Oh, my, have I ever been presented with a better straight line? But I let it lie.
“Say it’s a flea and an elephant,” I plowed on. “Maybe the elephant is aware of the flea, and maybe he isn’t. But if the flea bites, he might become aware, and I don’t think that would be to the flea’s advantage.”
“I agree,” Monet said. “Let’s don’t annoy them.”
Cosmo scoffed again.
“Bullshit. I say we bring in a medium artillery piece and send an experimental round into the side of that thing, see what happens. I say—”
But we never got to his next pearl of wisdom, because right then a horn started sounding and everybody started moving.
“Brace yourselves,” Captain Stone said. “We’re about to get a bit of rock and roll.”
The lights came up and the floor began to move. Oh, my! I imagine it would have been scary enough in Martian gravity, but here, where you weighed so little, you could get thrown pretty high in the air.
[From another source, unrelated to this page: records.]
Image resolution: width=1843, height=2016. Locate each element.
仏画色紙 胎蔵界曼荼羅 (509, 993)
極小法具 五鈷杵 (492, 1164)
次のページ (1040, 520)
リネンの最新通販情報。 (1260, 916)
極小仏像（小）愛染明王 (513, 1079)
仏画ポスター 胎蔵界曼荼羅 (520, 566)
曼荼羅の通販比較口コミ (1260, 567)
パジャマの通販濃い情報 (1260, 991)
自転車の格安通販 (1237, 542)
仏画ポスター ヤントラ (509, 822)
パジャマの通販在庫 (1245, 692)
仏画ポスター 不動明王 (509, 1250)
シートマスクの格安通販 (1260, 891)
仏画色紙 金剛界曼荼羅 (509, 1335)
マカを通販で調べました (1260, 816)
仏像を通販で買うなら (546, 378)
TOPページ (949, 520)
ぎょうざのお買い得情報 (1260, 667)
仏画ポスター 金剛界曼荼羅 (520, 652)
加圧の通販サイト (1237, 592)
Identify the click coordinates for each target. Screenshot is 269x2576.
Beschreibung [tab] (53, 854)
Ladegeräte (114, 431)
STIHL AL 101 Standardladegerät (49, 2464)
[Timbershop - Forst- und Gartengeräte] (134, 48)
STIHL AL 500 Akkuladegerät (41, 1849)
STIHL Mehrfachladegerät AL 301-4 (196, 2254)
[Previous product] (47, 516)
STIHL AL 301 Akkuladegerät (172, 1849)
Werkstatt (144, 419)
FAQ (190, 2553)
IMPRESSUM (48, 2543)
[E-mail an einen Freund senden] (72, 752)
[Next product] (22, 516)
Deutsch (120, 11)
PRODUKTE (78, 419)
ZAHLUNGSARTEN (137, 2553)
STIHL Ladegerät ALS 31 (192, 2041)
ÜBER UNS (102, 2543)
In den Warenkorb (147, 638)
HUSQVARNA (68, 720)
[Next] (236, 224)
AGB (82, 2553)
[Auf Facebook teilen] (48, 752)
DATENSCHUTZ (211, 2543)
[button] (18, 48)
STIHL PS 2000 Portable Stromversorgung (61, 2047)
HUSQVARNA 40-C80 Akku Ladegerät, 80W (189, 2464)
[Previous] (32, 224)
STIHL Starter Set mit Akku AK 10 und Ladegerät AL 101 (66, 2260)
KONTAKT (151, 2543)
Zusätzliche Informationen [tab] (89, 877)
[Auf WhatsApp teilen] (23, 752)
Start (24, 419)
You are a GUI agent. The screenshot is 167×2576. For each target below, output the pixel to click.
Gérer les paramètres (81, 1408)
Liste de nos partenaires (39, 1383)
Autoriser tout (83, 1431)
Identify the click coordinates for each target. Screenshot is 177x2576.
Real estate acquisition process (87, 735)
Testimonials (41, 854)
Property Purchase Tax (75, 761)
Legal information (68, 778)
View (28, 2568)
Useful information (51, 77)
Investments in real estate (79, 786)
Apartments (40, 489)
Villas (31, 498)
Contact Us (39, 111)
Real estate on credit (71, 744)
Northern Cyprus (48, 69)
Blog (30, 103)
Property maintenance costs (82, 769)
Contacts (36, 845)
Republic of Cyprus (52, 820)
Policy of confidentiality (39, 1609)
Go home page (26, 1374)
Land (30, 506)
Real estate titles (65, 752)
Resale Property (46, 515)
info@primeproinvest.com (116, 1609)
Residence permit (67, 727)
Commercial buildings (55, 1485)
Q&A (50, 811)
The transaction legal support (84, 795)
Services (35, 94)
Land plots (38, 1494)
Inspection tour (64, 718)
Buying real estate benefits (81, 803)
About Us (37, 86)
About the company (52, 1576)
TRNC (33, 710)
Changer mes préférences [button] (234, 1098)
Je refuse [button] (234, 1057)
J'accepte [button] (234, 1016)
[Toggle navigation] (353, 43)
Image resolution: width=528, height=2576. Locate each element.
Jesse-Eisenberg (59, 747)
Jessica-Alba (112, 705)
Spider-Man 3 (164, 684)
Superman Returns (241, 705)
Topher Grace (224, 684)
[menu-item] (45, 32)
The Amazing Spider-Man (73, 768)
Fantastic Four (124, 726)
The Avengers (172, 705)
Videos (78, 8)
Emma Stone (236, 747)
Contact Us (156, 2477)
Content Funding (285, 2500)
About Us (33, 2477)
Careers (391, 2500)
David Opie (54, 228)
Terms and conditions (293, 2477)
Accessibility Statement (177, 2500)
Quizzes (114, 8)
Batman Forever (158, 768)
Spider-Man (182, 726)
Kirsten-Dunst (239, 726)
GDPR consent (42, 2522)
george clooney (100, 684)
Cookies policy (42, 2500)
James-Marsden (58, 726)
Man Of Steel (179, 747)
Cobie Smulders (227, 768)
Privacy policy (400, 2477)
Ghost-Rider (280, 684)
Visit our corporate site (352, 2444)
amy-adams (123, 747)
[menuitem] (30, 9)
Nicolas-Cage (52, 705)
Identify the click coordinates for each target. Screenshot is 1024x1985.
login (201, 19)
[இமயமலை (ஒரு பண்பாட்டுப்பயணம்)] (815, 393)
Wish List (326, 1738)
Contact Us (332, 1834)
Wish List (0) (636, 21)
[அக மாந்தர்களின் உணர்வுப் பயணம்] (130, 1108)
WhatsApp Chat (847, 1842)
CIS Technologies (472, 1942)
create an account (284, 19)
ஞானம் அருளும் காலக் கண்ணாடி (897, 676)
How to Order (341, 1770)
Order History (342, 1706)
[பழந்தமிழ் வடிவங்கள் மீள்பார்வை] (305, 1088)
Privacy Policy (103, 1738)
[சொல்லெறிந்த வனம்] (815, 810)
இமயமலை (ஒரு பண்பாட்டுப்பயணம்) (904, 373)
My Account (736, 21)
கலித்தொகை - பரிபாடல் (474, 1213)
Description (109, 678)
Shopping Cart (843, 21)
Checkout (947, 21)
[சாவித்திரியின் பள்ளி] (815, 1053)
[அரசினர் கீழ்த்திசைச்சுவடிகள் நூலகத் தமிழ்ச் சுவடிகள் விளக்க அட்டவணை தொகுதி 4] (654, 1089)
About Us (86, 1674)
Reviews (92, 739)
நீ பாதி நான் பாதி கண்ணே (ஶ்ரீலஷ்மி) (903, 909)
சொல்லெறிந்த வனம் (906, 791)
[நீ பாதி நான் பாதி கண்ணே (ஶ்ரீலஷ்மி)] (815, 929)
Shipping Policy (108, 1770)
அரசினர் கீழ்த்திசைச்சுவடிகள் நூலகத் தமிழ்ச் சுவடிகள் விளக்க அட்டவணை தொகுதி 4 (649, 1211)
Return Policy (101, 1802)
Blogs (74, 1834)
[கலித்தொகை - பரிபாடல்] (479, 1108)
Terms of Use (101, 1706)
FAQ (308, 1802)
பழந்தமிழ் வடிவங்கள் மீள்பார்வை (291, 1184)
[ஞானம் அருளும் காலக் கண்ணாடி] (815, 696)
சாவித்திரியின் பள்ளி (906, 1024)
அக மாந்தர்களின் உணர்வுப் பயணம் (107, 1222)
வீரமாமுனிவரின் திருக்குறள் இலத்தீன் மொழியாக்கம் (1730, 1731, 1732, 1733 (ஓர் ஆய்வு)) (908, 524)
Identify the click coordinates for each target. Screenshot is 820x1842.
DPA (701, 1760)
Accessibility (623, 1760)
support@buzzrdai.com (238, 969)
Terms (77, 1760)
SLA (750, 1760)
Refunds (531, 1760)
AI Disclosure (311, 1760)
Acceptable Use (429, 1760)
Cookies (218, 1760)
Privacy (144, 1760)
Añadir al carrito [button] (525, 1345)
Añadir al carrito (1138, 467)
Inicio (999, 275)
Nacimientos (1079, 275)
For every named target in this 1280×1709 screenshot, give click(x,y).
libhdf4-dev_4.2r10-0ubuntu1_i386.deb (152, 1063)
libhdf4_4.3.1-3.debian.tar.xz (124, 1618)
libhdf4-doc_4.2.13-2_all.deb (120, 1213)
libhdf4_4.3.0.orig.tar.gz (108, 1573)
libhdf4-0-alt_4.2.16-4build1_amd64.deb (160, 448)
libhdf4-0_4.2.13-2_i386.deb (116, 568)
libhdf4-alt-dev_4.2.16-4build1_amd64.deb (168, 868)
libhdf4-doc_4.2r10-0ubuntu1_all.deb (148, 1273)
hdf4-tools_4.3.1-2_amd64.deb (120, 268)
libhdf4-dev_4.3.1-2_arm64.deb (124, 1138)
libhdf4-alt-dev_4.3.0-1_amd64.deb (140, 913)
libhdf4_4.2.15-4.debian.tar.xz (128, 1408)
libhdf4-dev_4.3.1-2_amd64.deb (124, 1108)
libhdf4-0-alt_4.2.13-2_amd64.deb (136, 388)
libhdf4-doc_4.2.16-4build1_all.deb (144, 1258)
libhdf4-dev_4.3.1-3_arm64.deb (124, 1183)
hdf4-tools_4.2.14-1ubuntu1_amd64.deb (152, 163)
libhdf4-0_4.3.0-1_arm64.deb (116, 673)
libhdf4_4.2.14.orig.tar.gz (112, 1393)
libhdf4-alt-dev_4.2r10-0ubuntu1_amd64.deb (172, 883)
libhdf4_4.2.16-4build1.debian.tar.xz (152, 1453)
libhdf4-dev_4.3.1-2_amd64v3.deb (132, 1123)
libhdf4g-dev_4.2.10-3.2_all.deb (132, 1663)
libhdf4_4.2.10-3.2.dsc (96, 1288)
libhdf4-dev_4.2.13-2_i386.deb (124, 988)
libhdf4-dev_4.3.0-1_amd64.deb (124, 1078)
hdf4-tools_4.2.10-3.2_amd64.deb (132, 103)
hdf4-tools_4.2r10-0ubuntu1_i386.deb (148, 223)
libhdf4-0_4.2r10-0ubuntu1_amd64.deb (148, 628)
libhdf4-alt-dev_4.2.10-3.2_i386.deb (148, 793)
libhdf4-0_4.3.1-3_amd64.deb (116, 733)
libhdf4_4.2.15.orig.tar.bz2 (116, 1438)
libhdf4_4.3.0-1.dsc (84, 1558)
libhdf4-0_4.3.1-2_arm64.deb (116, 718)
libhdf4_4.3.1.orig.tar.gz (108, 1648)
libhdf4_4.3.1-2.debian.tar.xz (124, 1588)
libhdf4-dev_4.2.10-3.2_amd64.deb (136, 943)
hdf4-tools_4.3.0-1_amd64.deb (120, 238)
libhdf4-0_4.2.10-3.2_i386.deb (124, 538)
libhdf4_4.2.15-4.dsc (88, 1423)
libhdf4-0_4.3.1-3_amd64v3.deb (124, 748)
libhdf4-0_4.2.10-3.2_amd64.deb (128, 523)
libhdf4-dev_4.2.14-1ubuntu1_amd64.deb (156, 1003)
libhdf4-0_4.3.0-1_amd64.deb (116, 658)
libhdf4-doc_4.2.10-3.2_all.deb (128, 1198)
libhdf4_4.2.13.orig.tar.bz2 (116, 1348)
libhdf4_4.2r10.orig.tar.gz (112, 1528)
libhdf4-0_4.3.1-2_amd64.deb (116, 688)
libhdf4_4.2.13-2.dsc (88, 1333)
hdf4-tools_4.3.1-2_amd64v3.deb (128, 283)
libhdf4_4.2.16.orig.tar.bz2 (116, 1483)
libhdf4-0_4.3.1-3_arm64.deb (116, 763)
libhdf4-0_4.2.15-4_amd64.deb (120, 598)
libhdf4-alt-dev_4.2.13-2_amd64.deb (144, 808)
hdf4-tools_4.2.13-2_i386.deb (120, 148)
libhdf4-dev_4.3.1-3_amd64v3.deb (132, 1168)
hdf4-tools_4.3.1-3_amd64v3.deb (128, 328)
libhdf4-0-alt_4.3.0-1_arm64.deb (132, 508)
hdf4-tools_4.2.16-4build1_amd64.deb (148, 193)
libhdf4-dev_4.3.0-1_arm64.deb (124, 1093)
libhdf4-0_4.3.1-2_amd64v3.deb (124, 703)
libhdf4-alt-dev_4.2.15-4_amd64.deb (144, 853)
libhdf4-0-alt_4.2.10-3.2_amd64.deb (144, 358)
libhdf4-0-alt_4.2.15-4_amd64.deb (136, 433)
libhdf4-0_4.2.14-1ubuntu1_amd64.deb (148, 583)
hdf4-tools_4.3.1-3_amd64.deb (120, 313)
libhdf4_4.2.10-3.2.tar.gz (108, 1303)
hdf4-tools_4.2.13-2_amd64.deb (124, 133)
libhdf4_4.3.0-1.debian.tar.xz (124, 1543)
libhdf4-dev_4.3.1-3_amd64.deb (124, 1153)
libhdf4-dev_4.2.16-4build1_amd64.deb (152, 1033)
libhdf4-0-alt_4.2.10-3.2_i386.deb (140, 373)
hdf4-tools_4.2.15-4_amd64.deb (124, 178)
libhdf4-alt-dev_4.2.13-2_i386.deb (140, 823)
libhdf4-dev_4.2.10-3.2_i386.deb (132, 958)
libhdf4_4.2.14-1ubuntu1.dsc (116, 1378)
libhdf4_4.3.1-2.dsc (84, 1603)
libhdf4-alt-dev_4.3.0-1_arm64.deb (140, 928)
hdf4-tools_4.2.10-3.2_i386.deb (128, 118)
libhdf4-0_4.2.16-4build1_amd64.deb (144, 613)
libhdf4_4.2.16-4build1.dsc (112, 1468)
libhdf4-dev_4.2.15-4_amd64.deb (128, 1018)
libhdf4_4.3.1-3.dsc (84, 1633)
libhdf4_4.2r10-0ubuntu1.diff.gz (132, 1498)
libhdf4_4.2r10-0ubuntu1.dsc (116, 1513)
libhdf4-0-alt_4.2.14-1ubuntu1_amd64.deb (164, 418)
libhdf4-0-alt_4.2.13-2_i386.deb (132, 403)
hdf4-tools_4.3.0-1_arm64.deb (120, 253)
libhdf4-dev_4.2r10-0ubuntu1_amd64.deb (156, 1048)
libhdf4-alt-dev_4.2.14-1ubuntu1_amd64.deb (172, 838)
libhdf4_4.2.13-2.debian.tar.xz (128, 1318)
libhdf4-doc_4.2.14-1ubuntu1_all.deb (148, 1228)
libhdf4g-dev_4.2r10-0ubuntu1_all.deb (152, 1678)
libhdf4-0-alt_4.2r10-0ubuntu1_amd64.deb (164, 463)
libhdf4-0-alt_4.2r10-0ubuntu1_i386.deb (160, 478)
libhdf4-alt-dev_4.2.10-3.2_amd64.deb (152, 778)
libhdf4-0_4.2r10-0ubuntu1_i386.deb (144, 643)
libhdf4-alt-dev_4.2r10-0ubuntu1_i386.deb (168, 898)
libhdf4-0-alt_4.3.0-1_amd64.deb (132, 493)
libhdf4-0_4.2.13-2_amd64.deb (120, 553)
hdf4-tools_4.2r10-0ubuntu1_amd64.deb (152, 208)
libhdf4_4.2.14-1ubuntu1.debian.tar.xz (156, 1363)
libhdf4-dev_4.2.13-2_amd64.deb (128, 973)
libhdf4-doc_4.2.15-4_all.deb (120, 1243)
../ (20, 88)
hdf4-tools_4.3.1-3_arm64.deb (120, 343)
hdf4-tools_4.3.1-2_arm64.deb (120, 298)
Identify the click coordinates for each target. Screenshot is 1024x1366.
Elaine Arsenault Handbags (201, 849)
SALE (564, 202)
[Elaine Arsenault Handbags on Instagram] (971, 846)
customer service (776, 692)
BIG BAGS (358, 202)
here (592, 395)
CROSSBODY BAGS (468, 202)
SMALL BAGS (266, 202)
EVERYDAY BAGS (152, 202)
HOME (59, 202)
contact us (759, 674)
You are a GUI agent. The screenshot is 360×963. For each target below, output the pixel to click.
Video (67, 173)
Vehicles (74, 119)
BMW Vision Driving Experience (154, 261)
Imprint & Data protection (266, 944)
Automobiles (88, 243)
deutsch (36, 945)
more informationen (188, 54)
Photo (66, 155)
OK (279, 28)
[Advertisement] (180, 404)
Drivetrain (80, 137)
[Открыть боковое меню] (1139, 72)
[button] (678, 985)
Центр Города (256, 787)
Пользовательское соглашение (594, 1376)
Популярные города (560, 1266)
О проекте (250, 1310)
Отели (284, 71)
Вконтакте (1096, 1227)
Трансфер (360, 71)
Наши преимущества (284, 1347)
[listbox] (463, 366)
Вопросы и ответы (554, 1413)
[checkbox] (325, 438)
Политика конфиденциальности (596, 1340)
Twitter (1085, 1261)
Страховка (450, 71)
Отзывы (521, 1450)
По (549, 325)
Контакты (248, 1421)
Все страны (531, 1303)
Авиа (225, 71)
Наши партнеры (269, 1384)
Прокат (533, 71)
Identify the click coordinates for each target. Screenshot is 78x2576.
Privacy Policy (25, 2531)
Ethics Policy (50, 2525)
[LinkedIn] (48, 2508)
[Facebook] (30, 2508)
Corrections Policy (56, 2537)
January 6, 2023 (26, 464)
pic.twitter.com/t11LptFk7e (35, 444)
I grabbed on to a handrail by the windows and hung on.
While the room was shuddering side to side and up and down, I noticed with a sort of dreamy detachment some things I’d seen before but not actually taken in. For instance, all the tables were bolted to the floor, and there were benches instead of chairs, and they were also bolted down. Better to have them as something to hang on to instead of letting them become deadly flying objects.